» Supplied material
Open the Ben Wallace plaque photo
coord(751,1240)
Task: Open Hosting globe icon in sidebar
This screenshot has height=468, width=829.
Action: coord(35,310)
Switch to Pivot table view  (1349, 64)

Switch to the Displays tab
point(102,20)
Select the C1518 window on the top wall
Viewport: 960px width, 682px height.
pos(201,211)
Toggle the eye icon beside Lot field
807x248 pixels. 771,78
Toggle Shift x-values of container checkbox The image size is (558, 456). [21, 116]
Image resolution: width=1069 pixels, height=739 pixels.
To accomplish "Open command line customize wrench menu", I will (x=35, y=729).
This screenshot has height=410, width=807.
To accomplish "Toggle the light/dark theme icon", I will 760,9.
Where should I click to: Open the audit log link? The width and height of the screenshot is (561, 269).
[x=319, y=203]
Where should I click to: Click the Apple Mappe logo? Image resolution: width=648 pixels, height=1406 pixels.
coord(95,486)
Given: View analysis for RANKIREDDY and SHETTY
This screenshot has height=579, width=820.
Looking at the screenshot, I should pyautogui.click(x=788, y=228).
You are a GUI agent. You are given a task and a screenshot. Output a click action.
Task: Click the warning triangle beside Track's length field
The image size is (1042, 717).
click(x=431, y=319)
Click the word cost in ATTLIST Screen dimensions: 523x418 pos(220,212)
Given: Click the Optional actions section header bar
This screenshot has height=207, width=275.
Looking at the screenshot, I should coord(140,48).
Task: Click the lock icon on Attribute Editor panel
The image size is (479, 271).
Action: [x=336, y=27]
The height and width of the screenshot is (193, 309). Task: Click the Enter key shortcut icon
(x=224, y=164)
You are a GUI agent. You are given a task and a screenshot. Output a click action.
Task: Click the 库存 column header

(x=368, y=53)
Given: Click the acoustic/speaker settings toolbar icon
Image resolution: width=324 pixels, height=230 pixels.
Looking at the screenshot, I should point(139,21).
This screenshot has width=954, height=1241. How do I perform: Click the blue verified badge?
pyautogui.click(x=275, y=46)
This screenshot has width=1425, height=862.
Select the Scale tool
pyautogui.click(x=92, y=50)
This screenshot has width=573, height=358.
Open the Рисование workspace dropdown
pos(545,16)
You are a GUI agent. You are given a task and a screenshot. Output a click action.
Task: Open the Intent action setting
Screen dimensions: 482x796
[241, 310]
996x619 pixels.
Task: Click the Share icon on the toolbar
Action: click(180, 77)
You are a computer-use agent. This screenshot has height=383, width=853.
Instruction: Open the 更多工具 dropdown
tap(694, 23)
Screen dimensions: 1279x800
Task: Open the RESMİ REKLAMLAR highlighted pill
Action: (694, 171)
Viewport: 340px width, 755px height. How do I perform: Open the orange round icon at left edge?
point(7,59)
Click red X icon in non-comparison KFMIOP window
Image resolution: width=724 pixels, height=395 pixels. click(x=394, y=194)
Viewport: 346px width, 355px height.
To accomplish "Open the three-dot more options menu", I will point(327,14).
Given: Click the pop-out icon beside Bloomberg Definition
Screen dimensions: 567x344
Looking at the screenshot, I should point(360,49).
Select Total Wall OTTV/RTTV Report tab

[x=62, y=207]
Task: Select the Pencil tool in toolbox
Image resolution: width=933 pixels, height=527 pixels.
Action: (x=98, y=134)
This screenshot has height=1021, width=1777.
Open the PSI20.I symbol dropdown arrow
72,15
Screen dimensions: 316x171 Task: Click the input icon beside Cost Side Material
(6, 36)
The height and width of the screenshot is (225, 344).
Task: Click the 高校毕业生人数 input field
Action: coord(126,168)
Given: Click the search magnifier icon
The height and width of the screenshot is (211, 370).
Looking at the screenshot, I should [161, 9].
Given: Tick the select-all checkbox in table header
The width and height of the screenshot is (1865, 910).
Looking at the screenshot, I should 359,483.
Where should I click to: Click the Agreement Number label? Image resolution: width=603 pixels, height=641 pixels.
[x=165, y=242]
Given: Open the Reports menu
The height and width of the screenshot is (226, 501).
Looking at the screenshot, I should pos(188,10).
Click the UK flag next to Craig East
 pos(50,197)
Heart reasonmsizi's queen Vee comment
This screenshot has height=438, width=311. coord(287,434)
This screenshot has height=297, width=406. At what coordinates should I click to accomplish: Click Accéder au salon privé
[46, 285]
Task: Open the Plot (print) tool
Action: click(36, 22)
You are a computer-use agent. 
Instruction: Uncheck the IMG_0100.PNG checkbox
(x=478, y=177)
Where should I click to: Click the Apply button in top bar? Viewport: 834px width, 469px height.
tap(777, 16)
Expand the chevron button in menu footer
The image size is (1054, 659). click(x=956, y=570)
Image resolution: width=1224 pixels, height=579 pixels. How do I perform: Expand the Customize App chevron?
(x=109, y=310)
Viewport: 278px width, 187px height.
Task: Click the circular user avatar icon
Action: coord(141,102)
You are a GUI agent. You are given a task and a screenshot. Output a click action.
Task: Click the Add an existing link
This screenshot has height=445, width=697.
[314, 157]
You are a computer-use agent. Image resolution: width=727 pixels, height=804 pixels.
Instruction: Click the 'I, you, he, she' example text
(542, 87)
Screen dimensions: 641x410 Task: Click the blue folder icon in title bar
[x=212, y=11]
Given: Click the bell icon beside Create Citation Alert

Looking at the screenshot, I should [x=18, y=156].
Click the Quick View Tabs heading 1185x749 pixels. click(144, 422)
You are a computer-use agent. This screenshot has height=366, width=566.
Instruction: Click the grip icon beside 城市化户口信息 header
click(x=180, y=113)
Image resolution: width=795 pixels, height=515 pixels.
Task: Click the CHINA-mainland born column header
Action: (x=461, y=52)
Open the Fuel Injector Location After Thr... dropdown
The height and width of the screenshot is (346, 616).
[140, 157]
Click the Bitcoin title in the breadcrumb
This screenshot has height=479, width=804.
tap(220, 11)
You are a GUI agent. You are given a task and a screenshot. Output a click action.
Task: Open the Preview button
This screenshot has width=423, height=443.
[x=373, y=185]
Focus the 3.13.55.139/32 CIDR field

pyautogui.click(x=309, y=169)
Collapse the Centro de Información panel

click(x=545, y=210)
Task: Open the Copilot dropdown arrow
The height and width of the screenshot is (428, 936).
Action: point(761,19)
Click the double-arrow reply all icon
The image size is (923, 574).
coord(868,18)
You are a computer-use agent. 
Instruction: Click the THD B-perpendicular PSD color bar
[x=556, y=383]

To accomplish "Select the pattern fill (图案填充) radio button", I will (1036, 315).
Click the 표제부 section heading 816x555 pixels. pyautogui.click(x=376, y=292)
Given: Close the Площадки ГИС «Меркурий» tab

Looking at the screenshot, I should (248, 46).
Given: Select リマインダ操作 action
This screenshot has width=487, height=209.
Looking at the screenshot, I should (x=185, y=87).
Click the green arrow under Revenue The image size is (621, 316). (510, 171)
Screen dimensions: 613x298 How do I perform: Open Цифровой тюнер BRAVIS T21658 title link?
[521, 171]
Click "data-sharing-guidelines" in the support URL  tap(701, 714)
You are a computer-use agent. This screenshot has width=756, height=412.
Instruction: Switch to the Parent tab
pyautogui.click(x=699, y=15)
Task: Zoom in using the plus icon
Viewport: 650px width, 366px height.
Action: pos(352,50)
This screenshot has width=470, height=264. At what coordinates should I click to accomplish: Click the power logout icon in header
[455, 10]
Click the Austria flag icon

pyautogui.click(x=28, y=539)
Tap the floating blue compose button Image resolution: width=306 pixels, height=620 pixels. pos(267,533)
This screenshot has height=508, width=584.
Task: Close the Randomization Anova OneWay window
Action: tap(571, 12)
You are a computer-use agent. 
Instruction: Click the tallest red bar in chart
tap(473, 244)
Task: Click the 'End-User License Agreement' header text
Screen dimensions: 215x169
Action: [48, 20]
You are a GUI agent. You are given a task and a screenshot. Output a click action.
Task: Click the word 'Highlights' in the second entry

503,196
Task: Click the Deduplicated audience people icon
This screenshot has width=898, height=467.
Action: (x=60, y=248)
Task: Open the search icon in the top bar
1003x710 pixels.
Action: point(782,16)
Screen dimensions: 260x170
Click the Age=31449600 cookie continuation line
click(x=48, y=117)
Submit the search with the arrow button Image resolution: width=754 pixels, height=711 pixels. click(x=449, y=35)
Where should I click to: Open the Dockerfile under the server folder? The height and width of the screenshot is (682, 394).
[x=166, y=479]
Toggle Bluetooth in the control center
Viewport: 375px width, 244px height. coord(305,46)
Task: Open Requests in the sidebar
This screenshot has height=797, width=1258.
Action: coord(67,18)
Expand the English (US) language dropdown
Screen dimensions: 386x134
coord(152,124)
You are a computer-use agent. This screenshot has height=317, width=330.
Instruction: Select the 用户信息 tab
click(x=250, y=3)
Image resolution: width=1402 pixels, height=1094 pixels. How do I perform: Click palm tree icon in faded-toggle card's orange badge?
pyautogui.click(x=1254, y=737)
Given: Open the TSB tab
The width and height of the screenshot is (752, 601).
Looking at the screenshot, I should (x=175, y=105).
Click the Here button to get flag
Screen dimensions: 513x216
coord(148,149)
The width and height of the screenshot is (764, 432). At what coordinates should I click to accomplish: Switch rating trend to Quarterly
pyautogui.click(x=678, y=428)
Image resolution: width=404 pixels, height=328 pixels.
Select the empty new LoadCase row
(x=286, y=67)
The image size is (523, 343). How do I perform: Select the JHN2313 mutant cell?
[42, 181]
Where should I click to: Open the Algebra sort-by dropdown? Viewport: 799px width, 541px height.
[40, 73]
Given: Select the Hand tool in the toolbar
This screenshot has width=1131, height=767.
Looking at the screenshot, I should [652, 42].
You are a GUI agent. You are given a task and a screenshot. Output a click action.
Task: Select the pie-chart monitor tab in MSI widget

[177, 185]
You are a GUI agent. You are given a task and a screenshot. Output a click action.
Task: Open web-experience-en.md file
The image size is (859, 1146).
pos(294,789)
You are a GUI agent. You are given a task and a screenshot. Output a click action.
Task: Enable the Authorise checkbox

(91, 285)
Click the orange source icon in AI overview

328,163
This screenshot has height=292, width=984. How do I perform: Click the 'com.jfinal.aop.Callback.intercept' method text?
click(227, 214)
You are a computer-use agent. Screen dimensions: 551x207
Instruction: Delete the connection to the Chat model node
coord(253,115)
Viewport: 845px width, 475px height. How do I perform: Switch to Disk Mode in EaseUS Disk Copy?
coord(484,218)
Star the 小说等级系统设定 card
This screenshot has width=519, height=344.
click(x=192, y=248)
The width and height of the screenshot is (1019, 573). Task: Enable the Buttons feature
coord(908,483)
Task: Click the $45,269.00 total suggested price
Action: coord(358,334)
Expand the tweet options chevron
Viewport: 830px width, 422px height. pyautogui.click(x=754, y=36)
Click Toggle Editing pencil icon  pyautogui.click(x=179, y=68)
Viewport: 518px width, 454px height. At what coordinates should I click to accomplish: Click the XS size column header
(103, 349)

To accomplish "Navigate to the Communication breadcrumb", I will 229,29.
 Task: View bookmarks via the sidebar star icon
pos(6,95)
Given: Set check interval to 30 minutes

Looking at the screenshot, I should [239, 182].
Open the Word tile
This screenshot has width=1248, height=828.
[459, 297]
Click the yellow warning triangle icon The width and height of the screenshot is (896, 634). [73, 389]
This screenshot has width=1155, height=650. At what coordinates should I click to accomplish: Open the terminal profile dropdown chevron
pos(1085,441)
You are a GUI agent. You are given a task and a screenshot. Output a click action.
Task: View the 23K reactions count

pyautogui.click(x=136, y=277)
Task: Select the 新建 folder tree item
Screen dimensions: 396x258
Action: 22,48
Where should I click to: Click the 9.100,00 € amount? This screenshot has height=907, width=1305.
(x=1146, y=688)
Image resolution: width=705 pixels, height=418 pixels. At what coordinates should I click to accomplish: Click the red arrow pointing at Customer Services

» What to work on
Only lines with the string "will" belong in the answer; copy each of them from the listing.

» Output below
To accomplish "Open command line customize wrench menu", I will (x=35, y=729).
To accomplish "Toggle the light/dark theme icon", I will 760,9.
To accomplish "Open the three-dot more options menu", I will point(327,14).
To accomplish "Select the pattern fill (图案填充) radio button", I will (1036, 315).
To accomplish "Navigate to the Communication breadcrumb", I will 229,29.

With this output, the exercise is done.